Billy Simpson (born 17 July 1987) is an Indonesian singer-songwriter, musician, producer and multi-instrumentalist. He is the winner of the first season of The Voice Indonesia.

Early life
Simpson was born in Jakarta on 17 July 1987 to parents who have neither the interest nor background in music that throughout his childhood years, his exposure to music was thus relatively limited.  In fact, the closest exposure to music that he had as a child was obtained from watching Disney movies.

Being encouraged by his sister, Simpson's first ‘official’ encounter with music occurred as he began playing bass at a church at the age of 13. A few years later, he moved to Melbourne, Australia to pursue his collegiate studies. There he started to discover his love of singing through his involvement in various musical events organized by Indonesian students. Apart from his participation in musicals, Simpson also acted in Kado Kendo, a student-initiated movie filmed in Melbourne, Australia in 2007.

Career

Early years
After completing his studies in Business and Economics in Melbourne, Simpson returned to Indonesia.

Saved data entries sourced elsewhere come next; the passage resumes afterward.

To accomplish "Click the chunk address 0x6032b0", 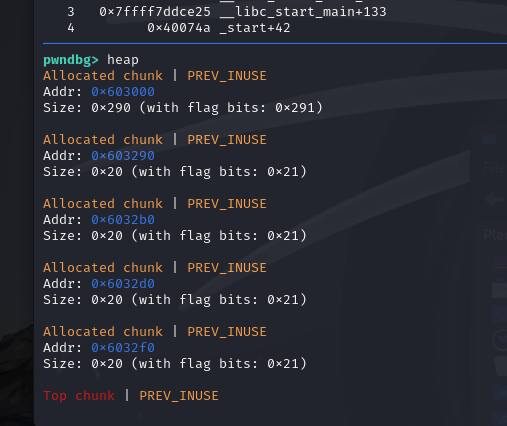I will [123, 220].
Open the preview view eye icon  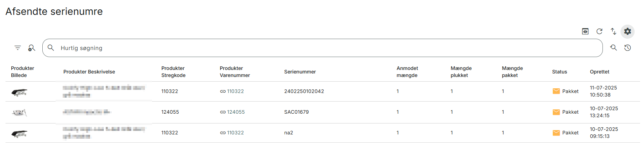585,31
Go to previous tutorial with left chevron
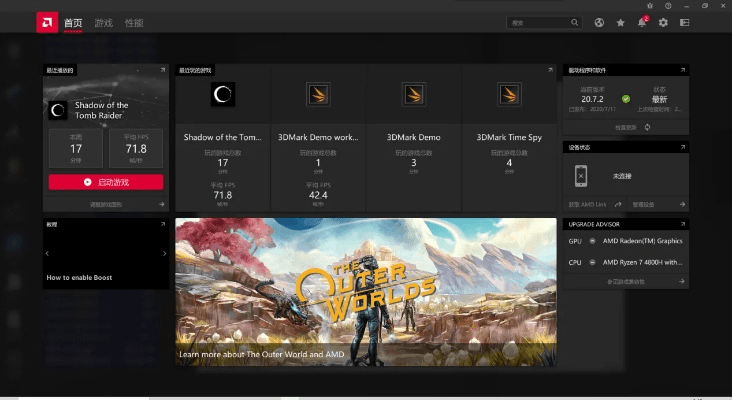This screenshot has height=400, width=732. 48,253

He was then asked to join and become one of the lead-vocalists of a band called VoZ for an album called Putus Cinta before the members dispersed and went on their separate ways.  He then carried on with his own music career, performing at weddings and a variety of events. Aside from those, Simpson wrote his own music, produce them in his own home-based music studio and create videos based on them. He also ran his home studio as a production house, regularly creating music for other singers, bands and corporations.

The Voice Indonesia
In February 2013, Simpson passed the Blind-Audition of The Voice Indonesia which is aired in Indosiar TV.  Singing the song One by U2 gave him a 4-chair-turn and he picked Giring Ganesha from the band Nidji as his coach.

In the Battle Rounds, Simpson performed "I Won’t Give Up" by Jason Mraz, competing against Andreas Galih.  After seeing the duet performance of both singers onstage, coach Giring finally chose Billy to carry on to the next round of the competition: the Top 24 LIVE show.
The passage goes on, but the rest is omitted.